The 2018 Mw6.4 Hualien earthquake: Dynamic slip partitioning reveals the spatial transition from mountain building to subduction

The Hualien earthquake of 6 February 2018 occurred on the east coast of Taiwan in the collision zone between the Eurasia and Philippine Sea plates. Even though an event with a moderate magnitude of Mw6.4, it caused widespread surface rupture in and around the city of Hualien, leading to significant loss of life and property damages. In this study, we investigate the rupture process of this earthquake using teleseismic, strong motion, GPS and SAR observations. We first employ the geodetic data to search for the geometry of multiple fault planes, followed by a multi-point source inversion using teleseismic and strong motion waveforms to determine the possible change in mechanism during the rupture process. We parameterize the fault model with three curved segments to represent the complicated fault system involved in the rupture process.

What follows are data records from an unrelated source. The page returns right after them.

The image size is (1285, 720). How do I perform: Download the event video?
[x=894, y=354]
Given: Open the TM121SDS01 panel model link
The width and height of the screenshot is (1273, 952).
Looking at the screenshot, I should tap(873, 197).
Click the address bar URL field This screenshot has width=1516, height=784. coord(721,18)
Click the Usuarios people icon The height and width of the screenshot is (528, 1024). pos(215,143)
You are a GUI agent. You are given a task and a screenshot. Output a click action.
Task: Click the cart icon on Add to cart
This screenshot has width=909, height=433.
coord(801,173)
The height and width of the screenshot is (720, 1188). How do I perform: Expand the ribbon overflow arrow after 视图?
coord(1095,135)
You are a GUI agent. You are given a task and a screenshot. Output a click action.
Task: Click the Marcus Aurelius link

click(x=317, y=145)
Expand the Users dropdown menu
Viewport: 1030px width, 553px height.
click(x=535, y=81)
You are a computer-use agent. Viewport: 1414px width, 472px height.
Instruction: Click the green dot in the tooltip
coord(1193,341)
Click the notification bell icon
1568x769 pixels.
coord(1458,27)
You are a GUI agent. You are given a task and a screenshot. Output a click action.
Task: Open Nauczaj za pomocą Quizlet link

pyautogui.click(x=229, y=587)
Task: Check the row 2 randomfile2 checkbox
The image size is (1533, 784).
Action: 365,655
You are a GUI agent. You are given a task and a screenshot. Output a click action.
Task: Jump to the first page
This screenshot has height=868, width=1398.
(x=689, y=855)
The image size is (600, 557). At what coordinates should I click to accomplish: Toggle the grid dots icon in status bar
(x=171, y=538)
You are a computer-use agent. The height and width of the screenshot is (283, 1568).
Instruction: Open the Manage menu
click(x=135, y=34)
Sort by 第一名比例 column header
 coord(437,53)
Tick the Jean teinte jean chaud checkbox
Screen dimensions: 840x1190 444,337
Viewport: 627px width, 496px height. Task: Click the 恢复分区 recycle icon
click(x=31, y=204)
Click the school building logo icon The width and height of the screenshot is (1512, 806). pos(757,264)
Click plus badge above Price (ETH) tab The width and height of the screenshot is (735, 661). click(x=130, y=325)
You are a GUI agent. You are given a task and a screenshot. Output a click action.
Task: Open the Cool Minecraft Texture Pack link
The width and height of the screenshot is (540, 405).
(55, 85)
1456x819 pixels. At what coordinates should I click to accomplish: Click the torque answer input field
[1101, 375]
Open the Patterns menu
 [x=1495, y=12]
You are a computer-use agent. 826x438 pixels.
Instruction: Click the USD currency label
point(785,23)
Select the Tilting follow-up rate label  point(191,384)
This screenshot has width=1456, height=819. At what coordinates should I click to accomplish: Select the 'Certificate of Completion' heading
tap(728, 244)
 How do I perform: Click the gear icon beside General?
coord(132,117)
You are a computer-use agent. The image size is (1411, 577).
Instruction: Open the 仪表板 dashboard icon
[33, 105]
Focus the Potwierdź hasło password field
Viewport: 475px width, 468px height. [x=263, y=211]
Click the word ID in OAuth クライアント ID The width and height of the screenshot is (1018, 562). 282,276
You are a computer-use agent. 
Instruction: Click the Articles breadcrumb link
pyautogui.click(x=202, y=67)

An offshore fault was ruptured by the Hualien earthquake showing a curved geometry with the dip angle changing from shallow (∼45°) in the north to sub-vertical (∼80°) in the south. Evidence from tomographic velocity model indicates that the offshore fault is the boundary between the subducted Coastal Range and Meilun Tableland, which is also a plate interface. Finally, a joint inversion is carried out to constrain the complete rupture process. The inversion result reveals that the rupture initiated on the offshore fault interface and propagated unilaterally towards south-southwest. The rupture then jumped on to the sub-vertical Meilun Fault and reached the ground surface. Significant dynamic slip partitioning occurred during the rupture process near the Meilun Fault, with the majority of thrust and strike-slip motions occurring on the off-shore fault and the Meilun Fault, respectively. The afterslip model is inverted with SAR timeseries spanning 6 months after the mainshock. The afterslip model shows a strong complementary pattern with co-seismic slips. The comparison between the 1951 and 2018 Hualien earthquake shows that the rupture behavior of the Meilun Fault does not follow a repeating earthquake pattern: thrust motion may occur on the two side walls of the Meilun Tableland with a “teeterboard” uplift pattern in different earthquake cycles. The change in geometry and slip on the inter-plate fault appears to be related to the transition of the Coastal Range from mountain building to subduction.